TEXT EXCERPT:
Helping Homeless People Build a Better Life
by Jon Sparkes, Chief Executive Officer, Crisis
As chief executive of national homelessness charity Crisis, I’m lucky enough to sit directly above Café from Crisis. For nearly 12 years, this Café has been supporting people affected by homelessness and ex-offenders into work. As well as serving – and I can personally attest to this – delicious food and coffee, we offer a unique, tailored approach that works with people’s individual needs to build up confidence and vital workplace skills.
This café, alongside others we run in Newcastle and Oxford took on 99 trainees last year. Thirty-nine went on to a new job. But these cafes represent just a part of our wider employment work with homeless people. Through classes and courses, CV workshops, employment fairs and dedicated year-round employment teams working with our clients, I’m proud to say that last year Crisis helped 681 people into work. This year we’re on track to help even more.

EXERCISE REQUIREMENTS: Please state how many people Crisis helped into work last year, according to the Crisis article.

PROVIDED MATERIAL:
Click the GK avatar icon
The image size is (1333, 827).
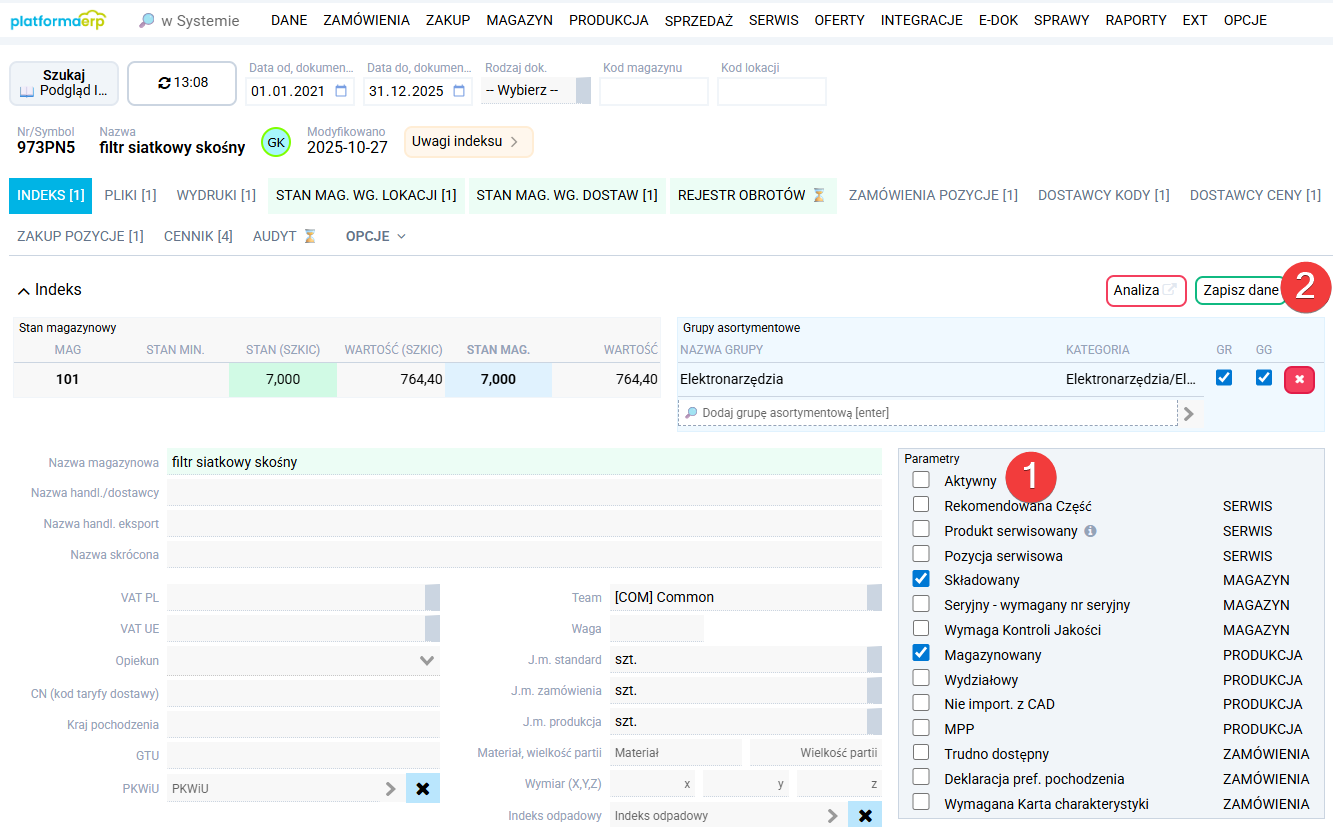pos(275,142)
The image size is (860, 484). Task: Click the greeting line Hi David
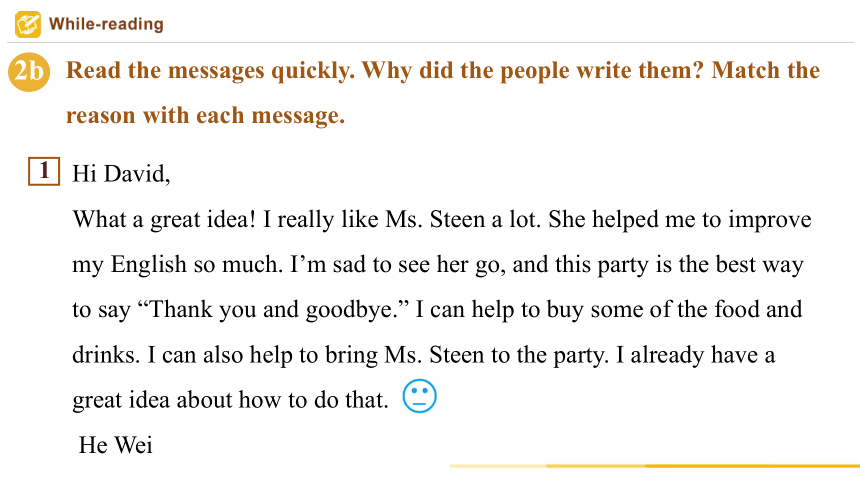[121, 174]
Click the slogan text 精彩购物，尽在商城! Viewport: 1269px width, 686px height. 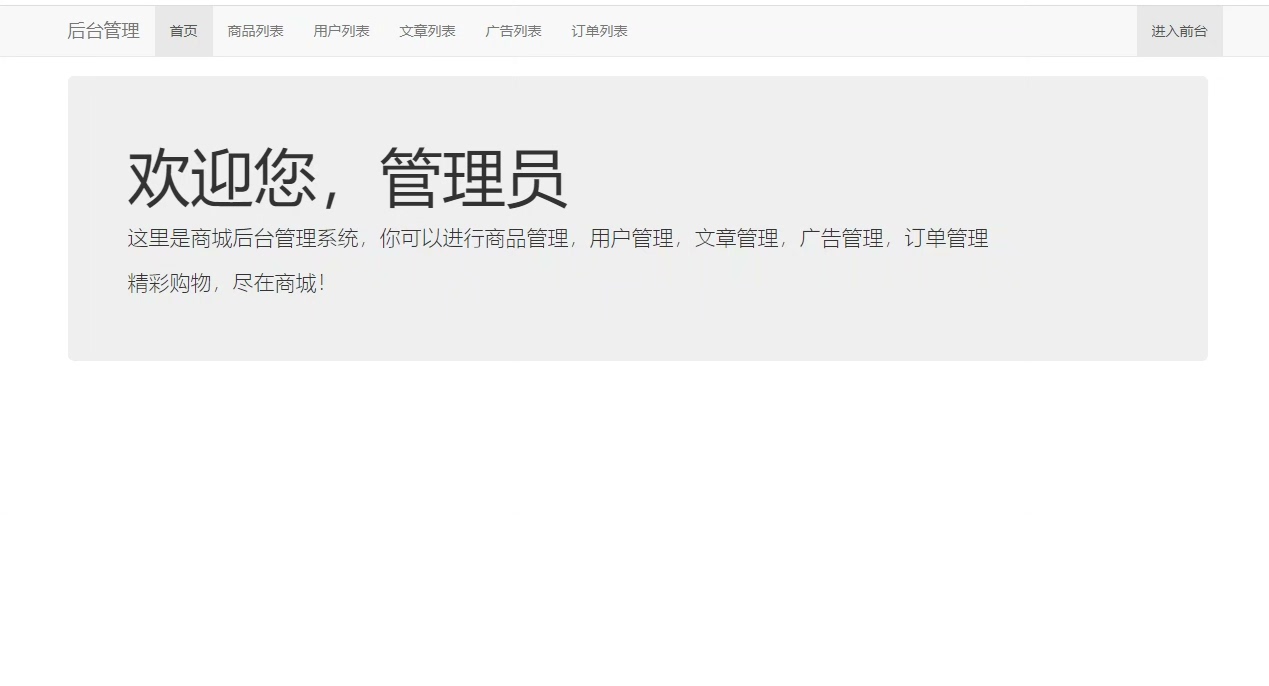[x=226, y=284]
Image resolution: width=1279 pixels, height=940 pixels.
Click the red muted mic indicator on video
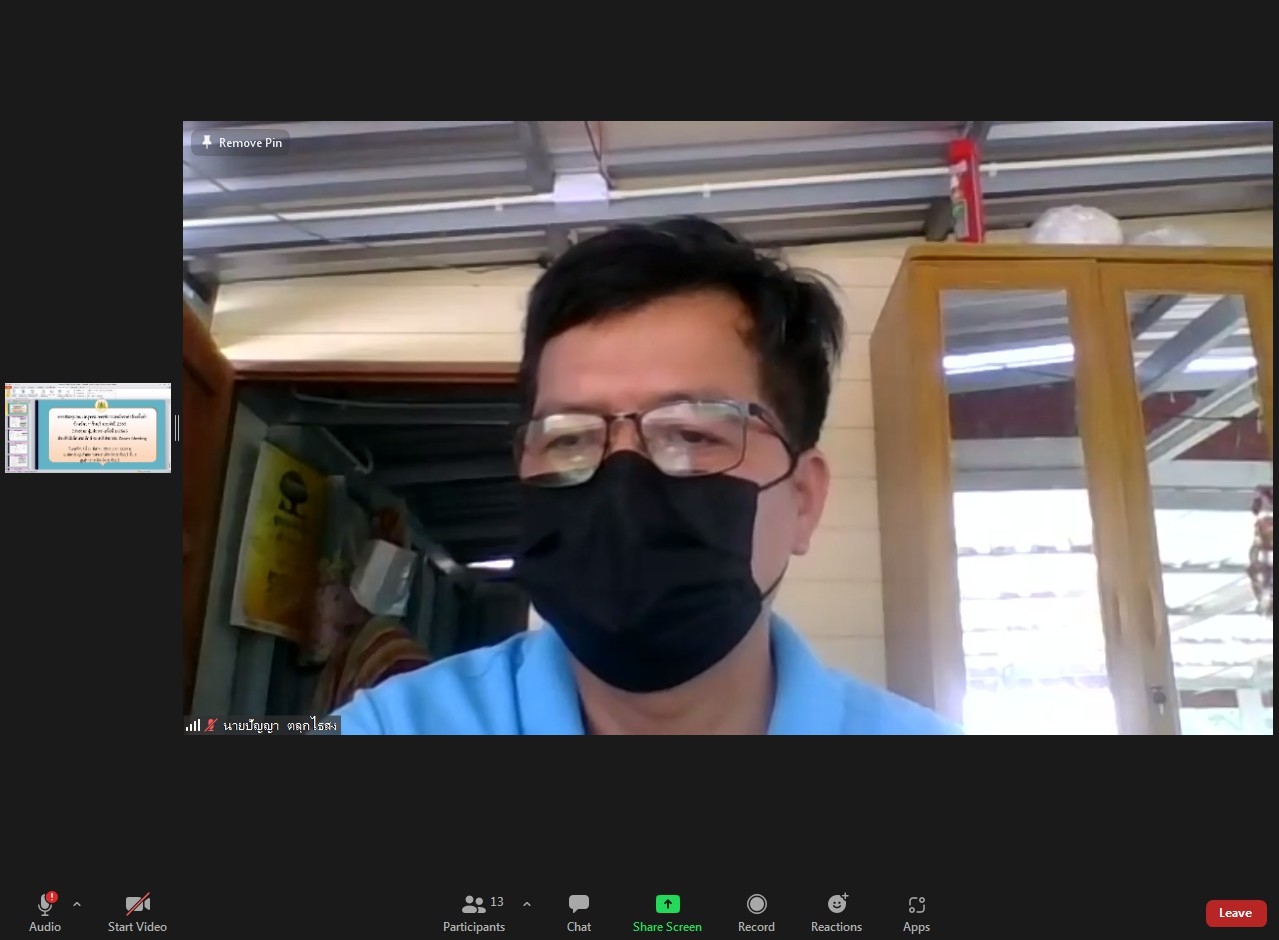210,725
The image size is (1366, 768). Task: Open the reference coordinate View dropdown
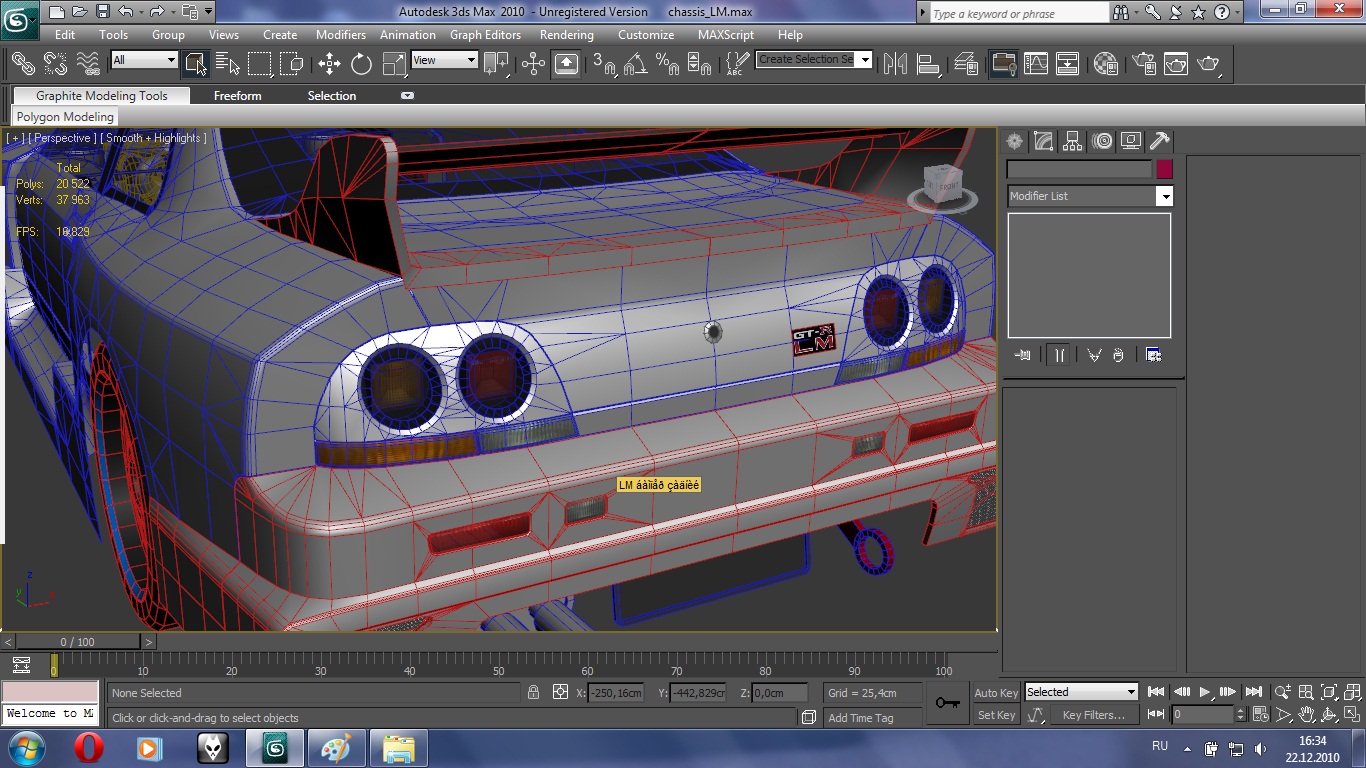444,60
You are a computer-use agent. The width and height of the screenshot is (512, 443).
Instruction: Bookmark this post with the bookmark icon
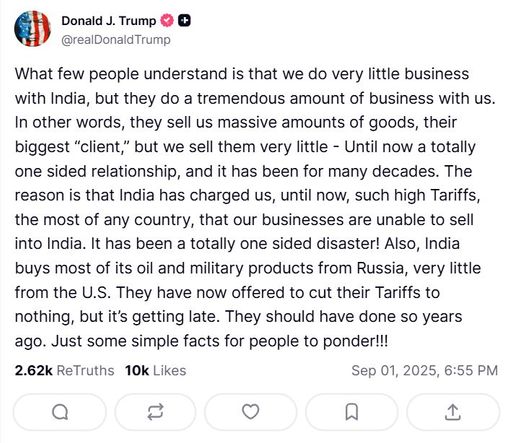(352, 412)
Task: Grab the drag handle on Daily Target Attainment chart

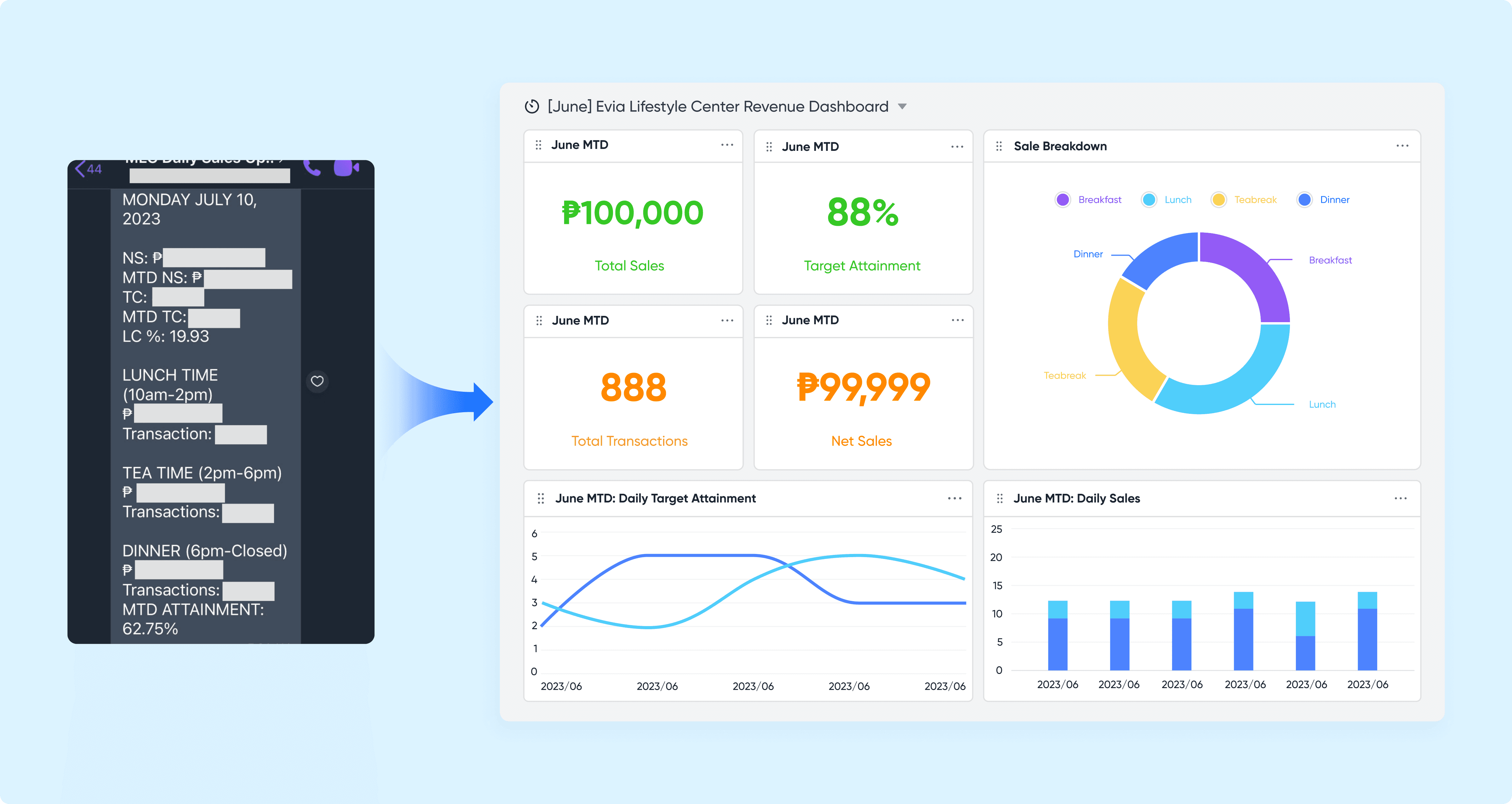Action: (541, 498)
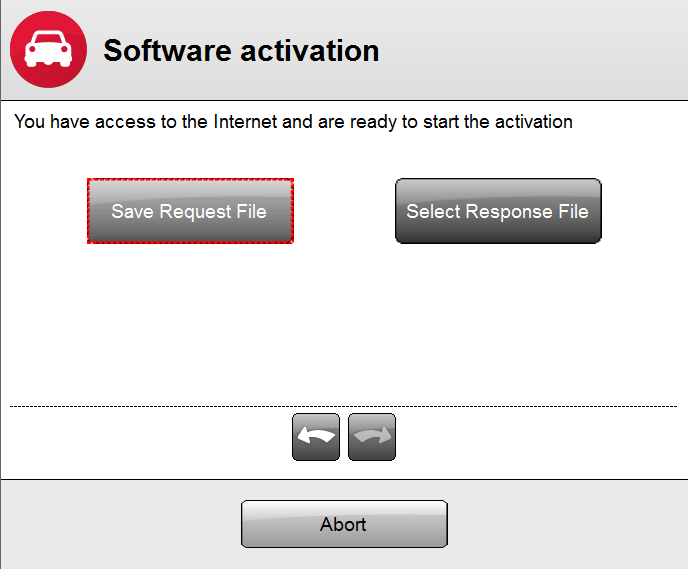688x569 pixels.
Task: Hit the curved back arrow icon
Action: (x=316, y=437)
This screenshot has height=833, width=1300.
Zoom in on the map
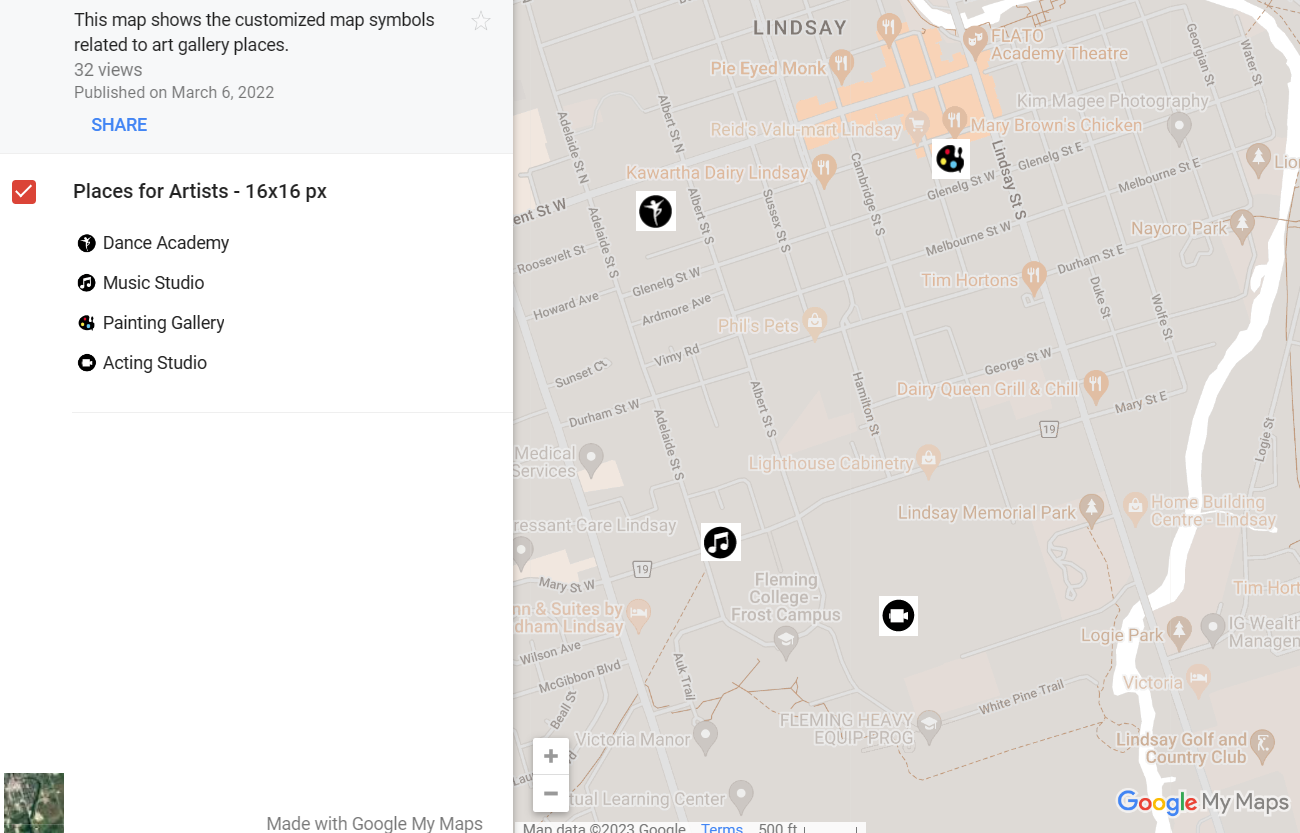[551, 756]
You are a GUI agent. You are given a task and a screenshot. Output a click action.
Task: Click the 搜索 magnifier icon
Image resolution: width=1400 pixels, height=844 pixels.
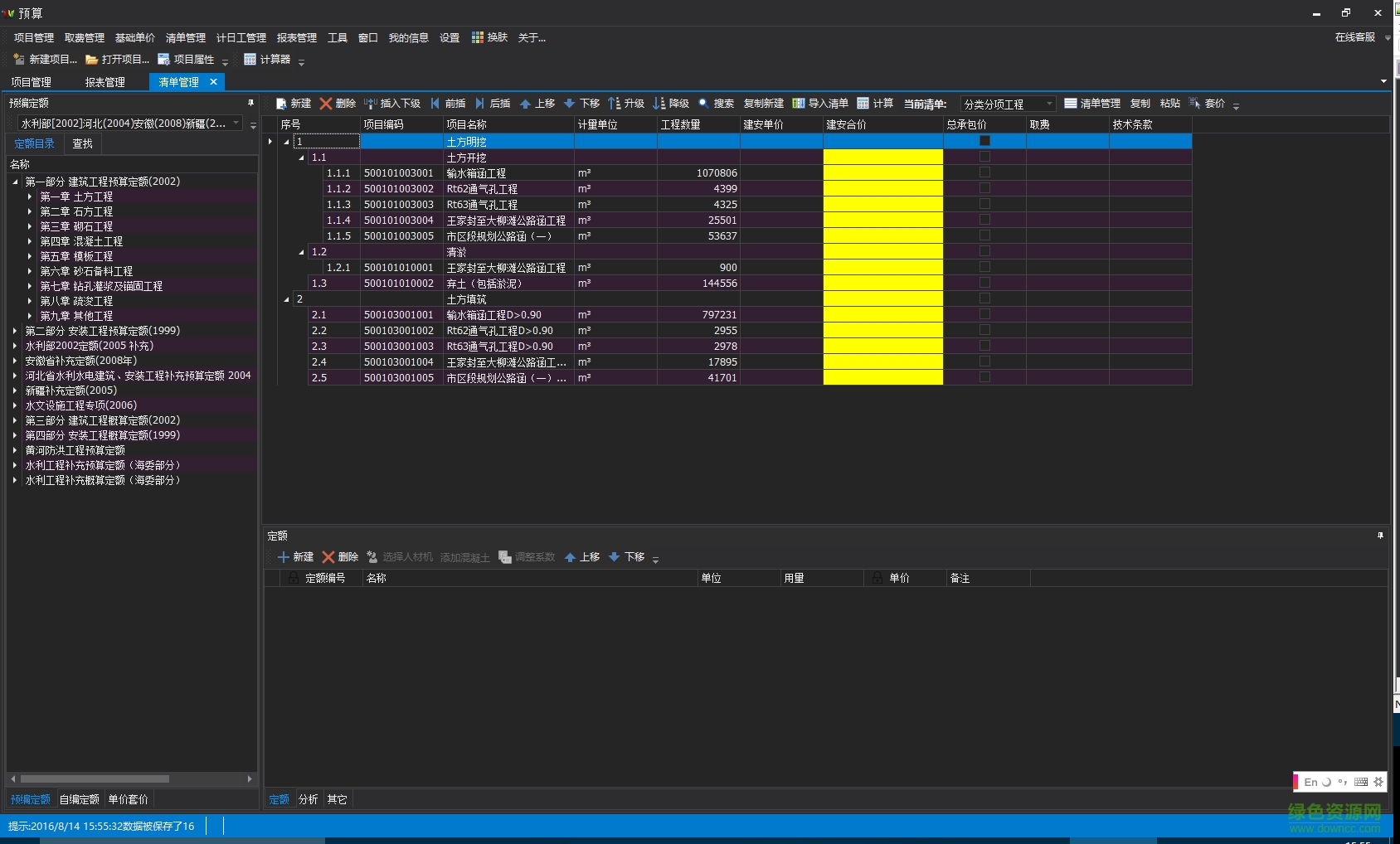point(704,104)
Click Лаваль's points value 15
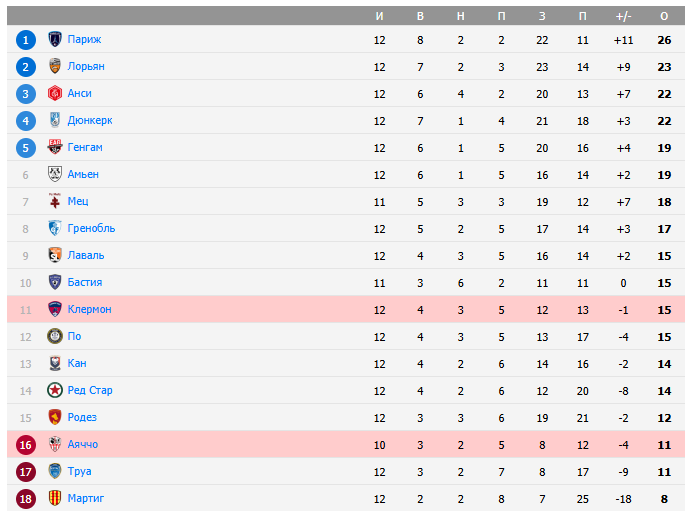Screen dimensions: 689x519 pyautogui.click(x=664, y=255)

THE OUTPUT: 681 people.